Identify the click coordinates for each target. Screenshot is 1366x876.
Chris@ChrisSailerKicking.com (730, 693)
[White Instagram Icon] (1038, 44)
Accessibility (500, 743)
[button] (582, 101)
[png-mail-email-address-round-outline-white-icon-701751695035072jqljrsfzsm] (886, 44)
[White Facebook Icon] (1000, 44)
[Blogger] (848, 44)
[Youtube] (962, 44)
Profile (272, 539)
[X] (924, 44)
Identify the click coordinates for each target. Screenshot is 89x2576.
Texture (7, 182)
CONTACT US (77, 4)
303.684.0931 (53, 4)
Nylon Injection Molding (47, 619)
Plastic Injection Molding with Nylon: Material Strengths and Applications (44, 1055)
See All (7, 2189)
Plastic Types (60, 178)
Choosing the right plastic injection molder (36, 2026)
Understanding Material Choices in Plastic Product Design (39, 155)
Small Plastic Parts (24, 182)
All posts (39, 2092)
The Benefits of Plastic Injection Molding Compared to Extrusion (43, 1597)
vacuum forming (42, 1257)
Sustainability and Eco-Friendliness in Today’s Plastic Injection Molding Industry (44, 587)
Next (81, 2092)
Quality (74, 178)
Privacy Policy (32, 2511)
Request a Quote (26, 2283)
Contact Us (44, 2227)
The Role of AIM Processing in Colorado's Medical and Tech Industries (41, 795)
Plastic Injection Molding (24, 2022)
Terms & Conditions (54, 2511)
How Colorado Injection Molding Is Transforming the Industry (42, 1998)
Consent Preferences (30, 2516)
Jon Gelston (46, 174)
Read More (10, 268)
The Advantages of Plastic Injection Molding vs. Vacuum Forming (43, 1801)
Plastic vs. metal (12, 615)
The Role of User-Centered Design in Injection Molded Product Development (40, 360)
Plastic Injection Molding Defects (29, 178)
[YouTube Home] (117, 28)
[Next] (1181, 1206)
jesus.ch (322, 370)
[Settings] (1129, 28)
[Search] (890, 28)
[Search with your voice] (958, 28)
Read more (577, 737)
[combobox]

+===+

### DIRECTIONS FOR THIS TASK
Only one stretch of the data above is needed. Restate it word for word, from the line containing "Understanding Material Choices" through the line containing "vacuum forming (42, 1257)", both ends included.

### OUTPUT FOR THIS TASK
Understanding Material Choices in Plastic Product Design (39, 155)
Small Plastic Parts (24, 182)
All posts (39, 2092)
The Benefits of Plastic Injection Molding Compared to Extrusion (43, 1597)
vacuum forming (42, 1257)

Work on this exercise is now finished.